> [Task details] Starting at the top line, print the entries below exactly as they are and skip every picture.

> [Data for analysis]
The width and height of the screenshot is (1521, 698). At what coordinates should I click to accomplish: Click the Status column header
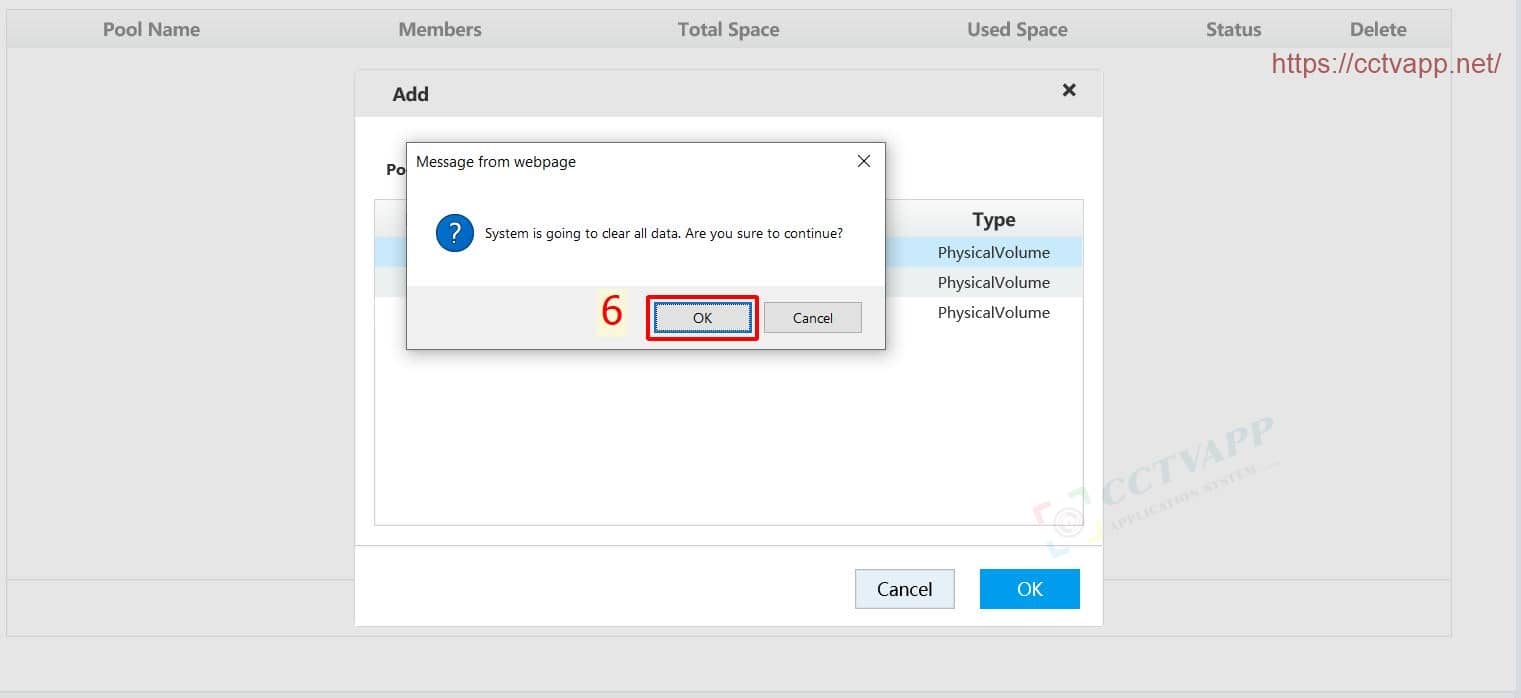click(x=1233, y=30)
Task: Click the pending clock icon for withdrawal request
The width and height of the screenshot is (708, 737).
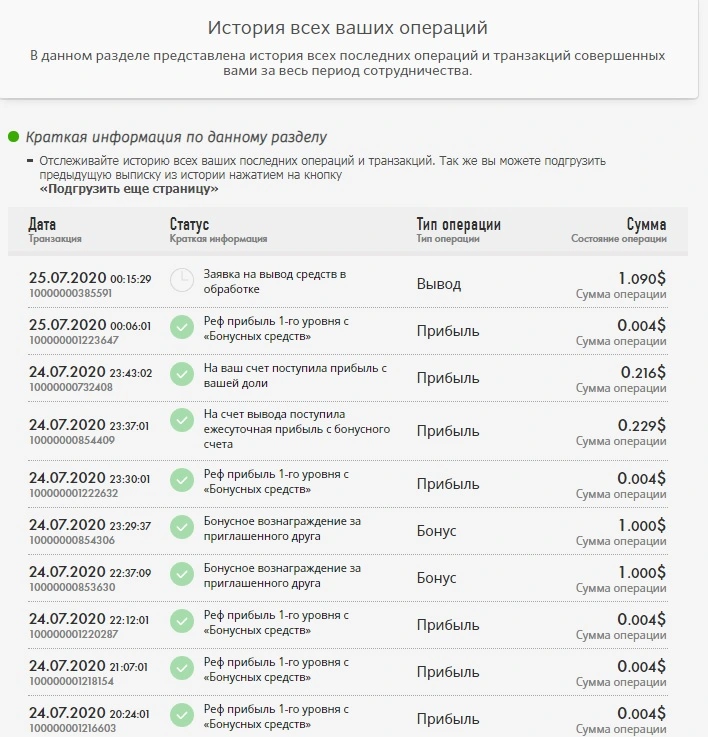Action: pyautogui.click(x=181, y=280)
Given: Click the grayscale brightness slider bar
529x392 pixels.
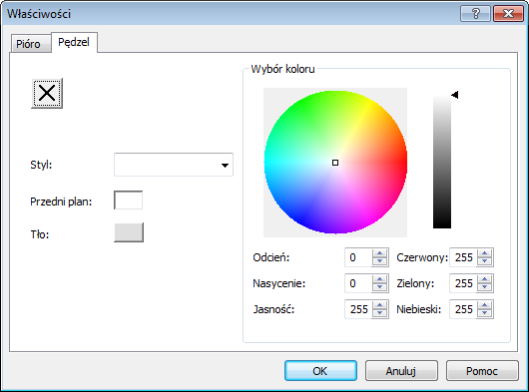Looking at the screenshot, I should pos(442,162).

> [Output]
The width and height of the screenshot is (1521, 698). At what coordinates should I click to accomplish: Click the Status column header
click(x=1233, y=30)
Task: Click the pending clock icon for withdrawal request
The width and height of the screenshot is (708, 737).
Action: pyautogui.click(x=181, y=280)
Given: Click the grayscale brightness slider bar
529x392 pixels.
Looking at the screenshot, I should pos(442,162).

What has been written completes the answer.